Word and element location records
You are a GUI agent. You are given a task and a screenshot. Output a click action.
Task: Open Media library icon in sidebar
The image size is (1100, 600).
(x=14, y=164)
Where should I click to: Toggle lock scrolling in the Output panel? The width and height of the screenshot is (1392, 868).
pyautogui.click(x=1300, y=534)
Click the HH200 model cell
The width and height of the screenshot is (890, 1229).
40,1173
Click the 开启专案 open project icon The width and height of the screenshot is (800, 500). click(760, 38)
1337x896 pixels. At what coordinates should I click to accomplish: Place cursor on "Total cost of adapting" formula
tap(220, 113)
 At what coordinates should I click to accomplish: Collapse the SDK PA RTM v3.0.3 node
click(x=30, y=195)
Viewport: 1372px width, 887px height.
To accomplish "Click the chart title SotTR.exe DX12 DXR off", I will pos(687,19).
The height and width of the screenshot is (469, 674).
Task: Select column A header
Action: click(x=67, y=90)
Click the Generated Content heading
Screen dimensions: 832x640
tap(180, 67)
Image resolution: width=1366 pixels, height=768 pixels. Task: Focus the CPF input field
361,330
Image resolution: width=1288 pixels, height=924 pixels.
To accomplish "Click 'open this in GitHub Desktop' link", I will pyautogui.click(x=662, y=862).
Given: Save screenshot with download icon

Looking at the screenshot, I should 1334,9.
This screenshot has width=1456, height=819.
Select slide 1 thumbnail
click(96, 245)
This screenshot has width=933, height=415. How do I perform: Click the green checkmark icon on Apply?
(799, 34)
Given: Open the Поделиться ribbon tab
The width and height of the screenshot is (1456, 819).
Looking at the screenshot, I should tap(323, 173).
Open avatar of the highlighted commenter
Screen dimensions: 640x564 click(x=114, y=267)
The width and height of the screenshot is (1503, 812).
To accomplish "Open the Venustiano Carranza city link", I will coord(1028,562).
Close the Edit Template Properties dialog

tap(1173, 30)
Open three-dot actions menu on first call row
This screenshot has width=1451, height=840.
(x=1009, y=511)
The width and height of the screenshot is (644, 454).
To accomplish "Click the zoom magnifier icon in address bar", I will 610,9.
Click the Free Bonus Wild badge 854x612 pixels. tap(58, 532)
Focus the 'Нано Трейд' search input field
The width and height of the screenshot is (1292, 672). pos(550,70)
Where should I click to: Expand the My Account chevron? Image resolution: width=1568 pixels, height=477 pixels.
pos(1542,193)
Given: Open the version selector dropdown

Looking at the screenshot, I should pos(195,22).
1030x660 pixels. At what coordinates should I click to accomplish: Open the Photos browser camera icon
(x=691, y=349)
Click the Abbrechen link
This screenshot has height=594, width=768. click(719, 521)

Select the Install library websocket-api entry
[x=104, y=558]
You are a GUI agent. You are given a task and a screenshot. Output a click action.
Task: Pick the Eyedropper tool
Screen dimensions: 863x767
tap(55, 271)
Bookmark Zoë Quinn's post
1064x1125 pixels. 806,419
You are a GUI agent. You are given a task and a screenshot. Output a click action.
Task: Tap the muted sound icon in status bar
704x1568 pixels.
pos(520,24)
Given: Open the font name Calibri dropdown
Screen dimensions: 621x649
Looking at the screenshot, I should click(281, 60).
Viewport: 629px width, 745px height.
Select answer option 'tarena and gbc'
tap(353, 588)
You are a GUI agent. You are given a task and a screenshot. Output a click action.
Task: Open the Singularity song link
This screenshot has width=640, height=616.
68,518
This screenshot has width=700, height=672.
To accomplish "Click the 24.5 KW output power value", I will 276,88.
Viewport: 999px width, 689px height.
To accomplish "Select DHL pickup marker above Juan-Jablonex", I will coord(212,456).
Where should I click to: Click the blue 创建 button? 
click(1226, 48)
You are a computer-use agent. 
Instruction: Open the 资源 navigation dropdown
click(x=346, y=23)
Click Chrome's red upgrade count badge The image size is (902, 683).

- **The task**
Recast the lines above, from the line with "At what coordinates should I click to accomplish: Collapse" up to and including the line with "Action: click(x=67, y=90)", as a JSON list of strings, one string per line, leaving out any blank lines.

- **Result**
[
  " At what coordinates should I click to accomplish: Collapse the SDK PA RTM v3.0.3 node",
  "click(x=30, y=195)",
  "Viewport: 1372px width, 887px height.",
  "To accomplish \"Click the chart title SotTR.exe DX12 DXR off\", I will pos(687,19).",
  "The height and width of the screenshot is (469, 674).",
  "Task: Select column A header",
  "Action: click(x=67, y=90)"
]